--- Goal of the exercise ---
Rewrite the data below, starting at the line that contains "Identify the location" and continuing through the end, replacing "coordinates" with "position" and changing nothing else. Leave the pictures out of your answer.

Start of Dataset entries

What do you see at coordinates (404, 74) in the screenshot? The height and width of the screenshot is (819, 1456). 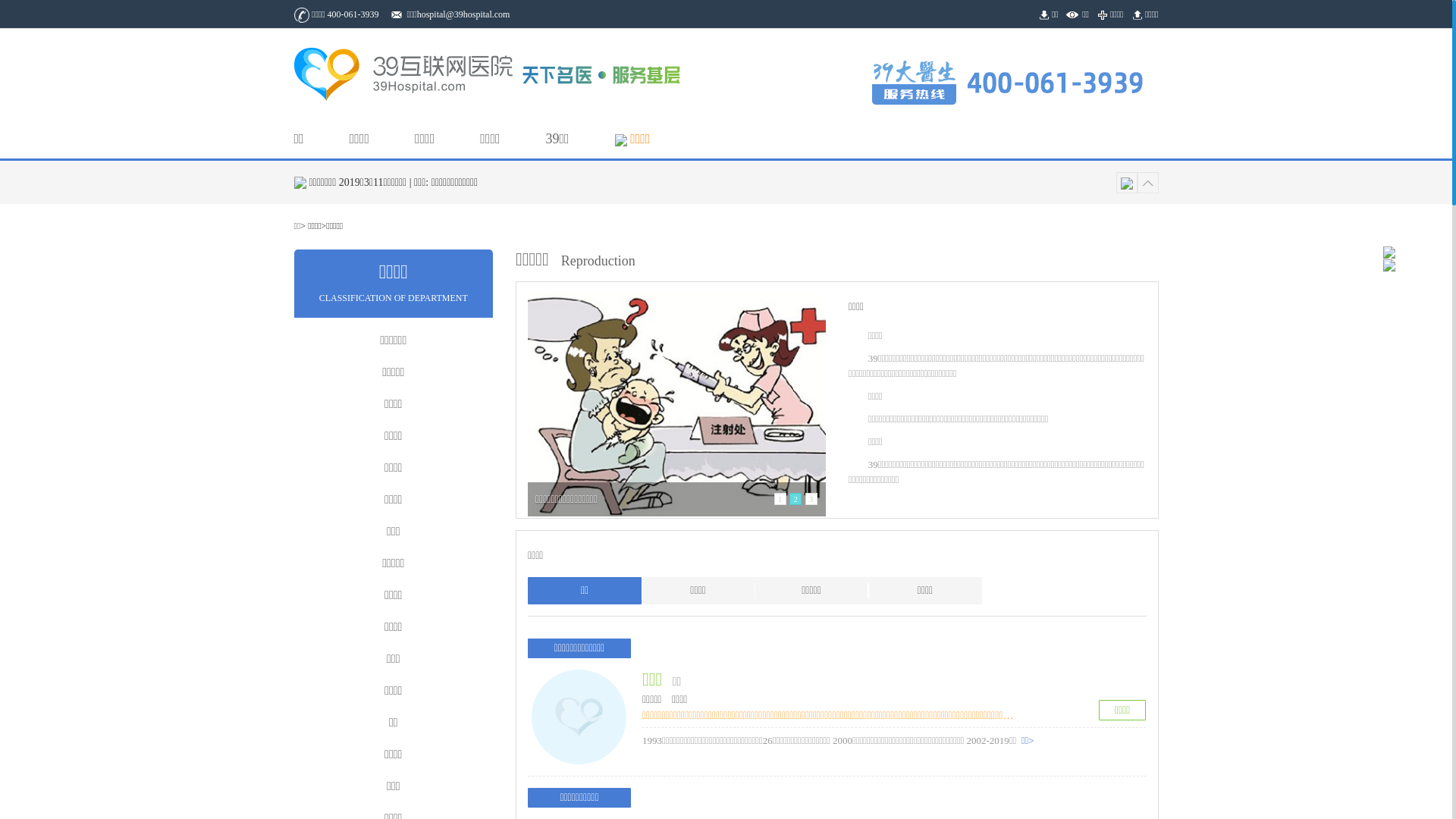 I see `'39 hospital.com'` at bounding box center [404, 74].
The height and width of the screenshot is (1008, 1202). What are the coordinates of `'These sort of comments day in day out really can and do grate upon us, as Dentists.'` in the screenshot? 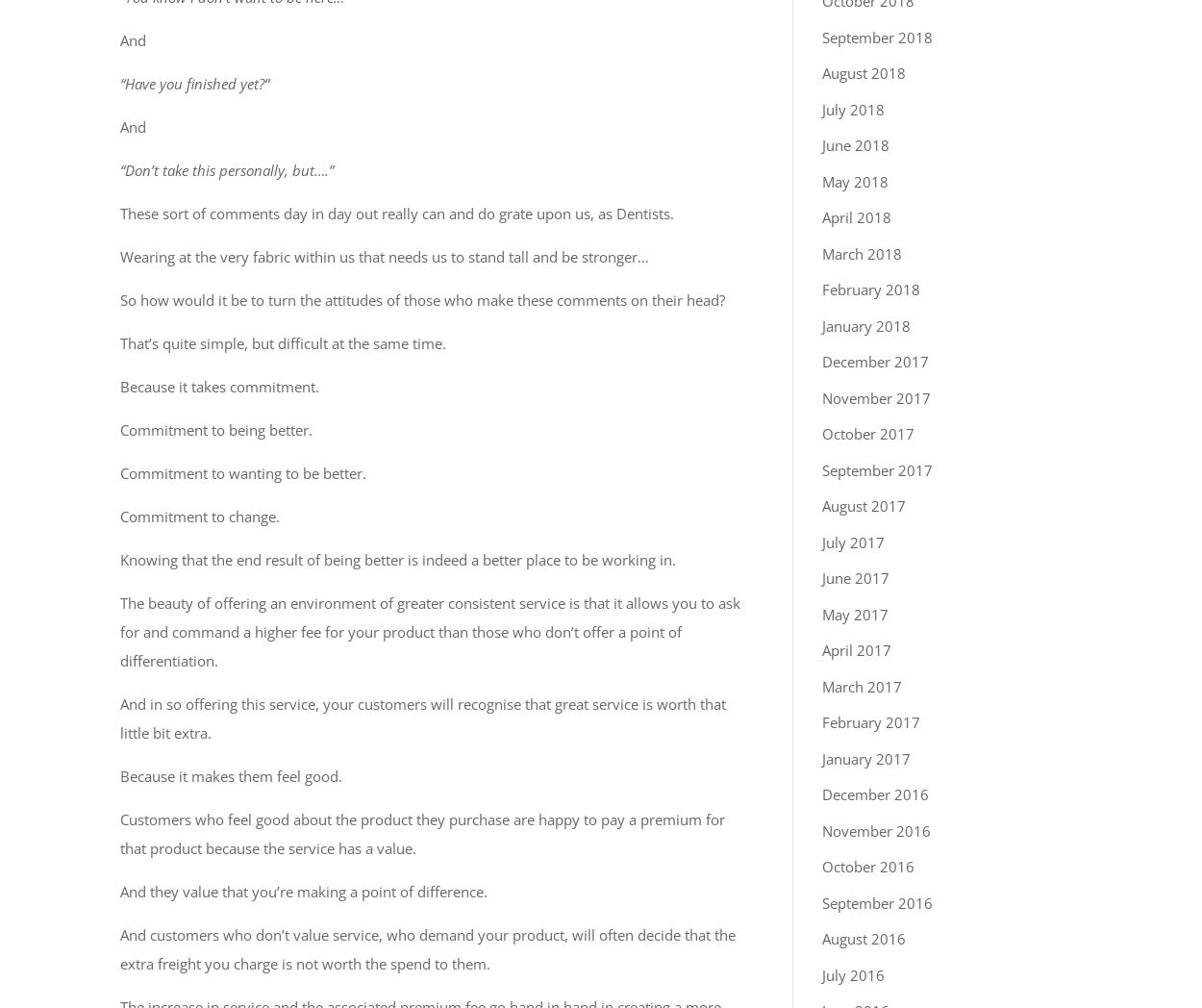 It's located at (397, 213).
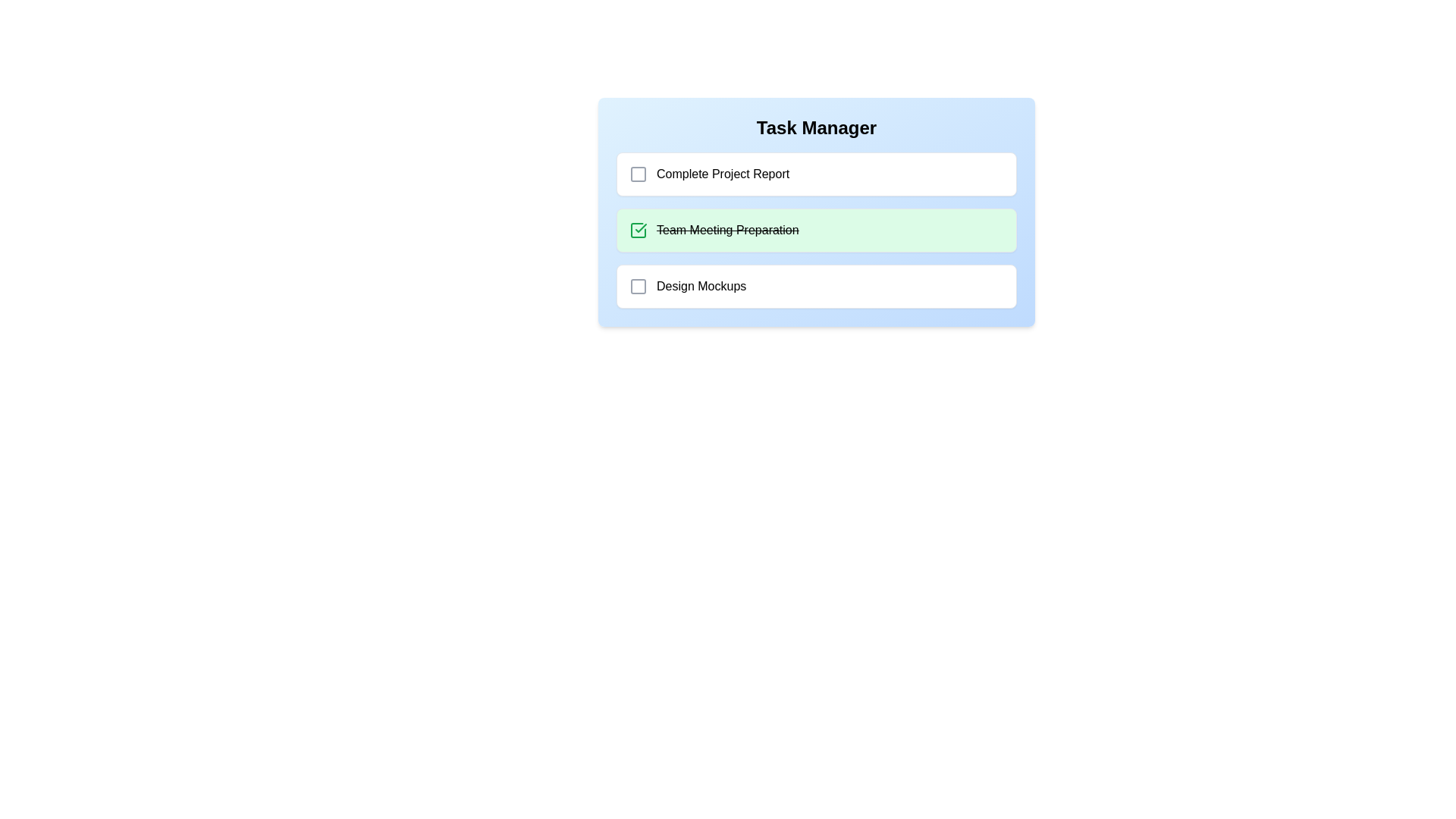 This screenshot has width=1456, height=819. Describe the element at coordinates (708, 174) in the screenshot. I see `text label 'Complete Project Report' located at the topmost task item in the task manager interface` at that location.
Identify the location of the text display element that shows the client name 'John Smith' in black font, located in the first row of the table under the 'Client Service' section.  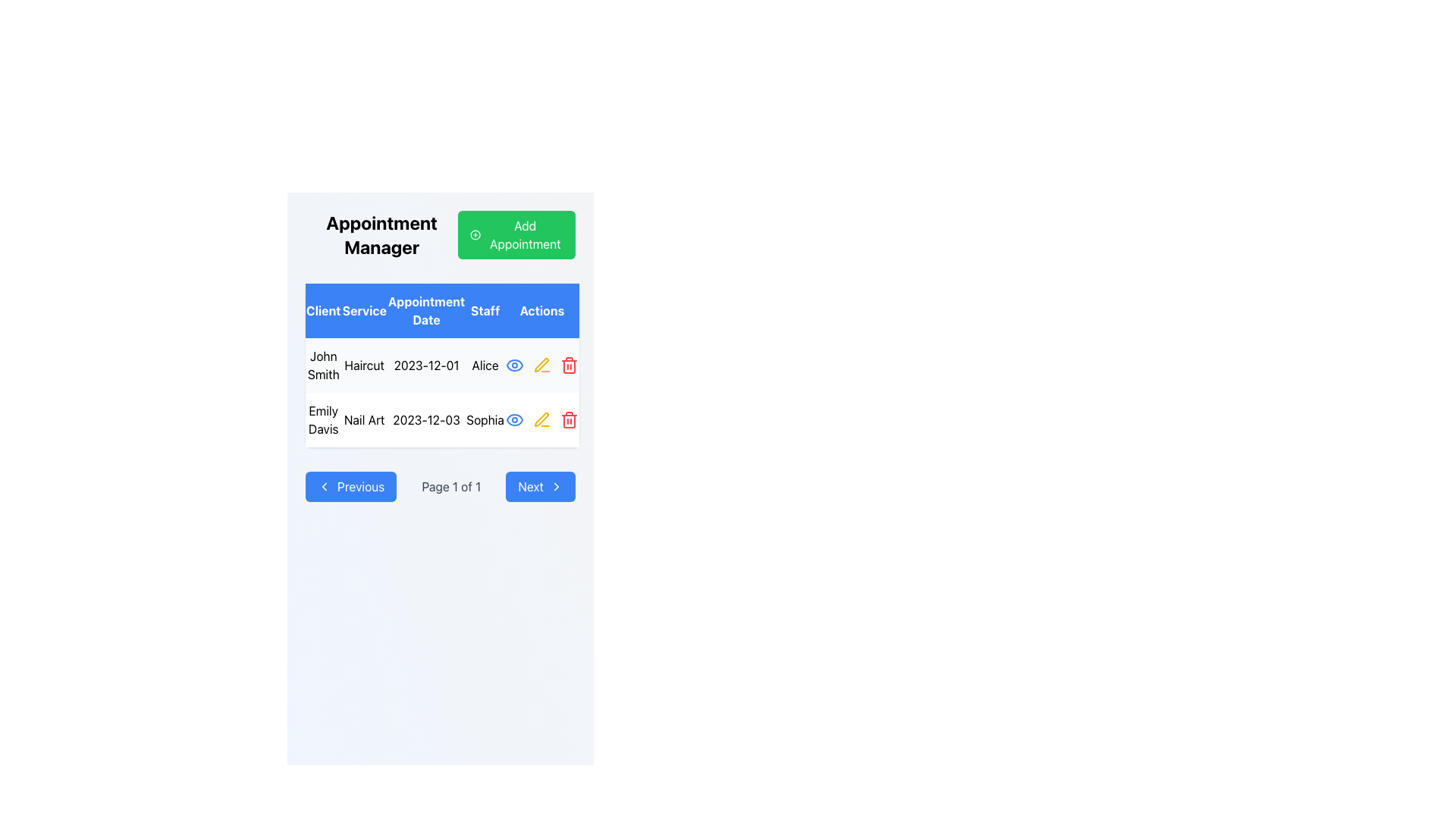
(322, 366).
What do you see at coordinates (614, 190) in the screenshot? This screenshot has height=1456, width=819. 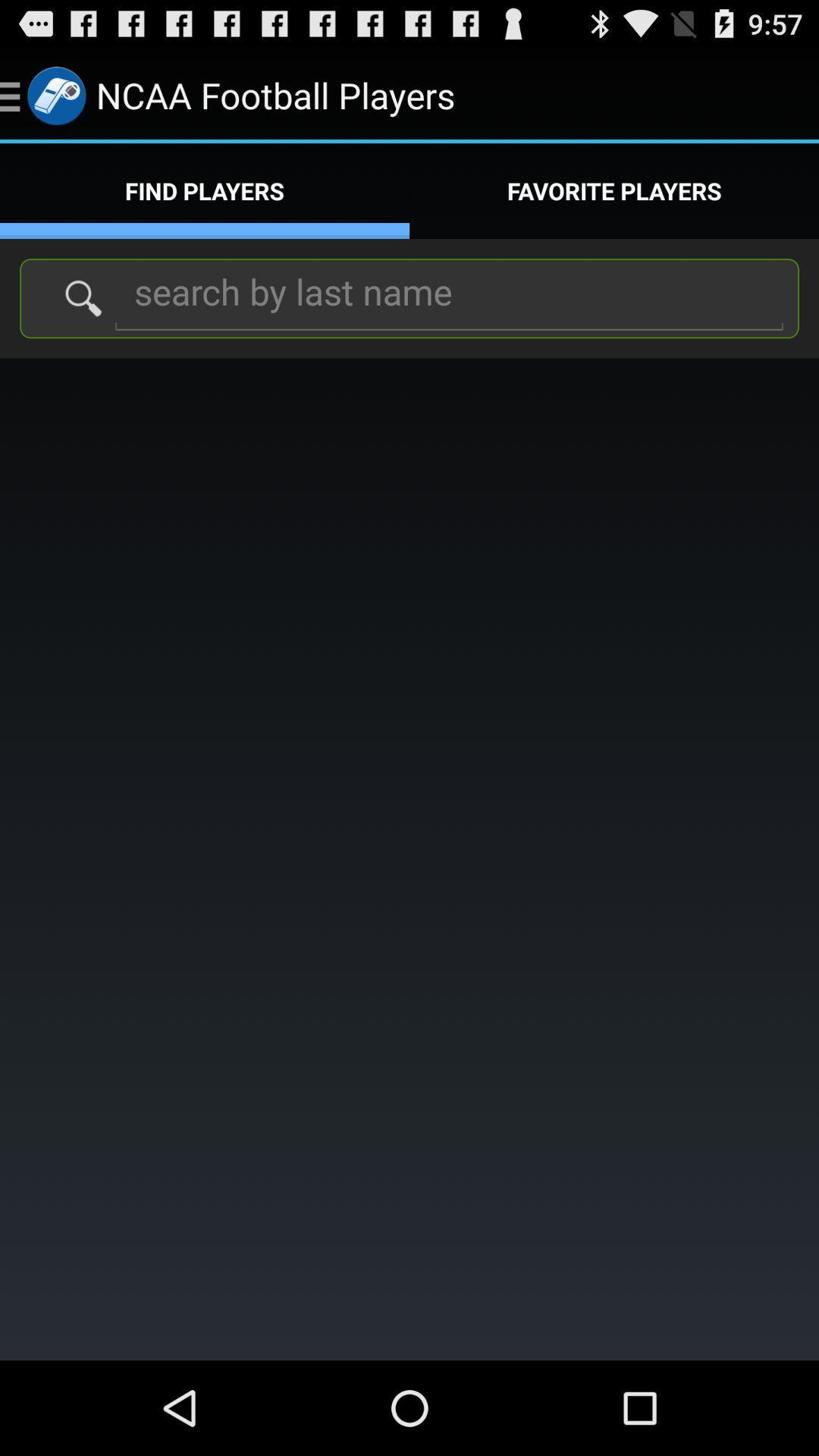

End of Dataset entries

--- Written reply ---
Identify the location of the text display element that shows the client name 'John Smith' in black font, located in the first row of the table under the 'Client Service' section.  
(322, 366).
What do you see at position (614, 190) in the screenshot? This screenshot has height=1456, width=819. 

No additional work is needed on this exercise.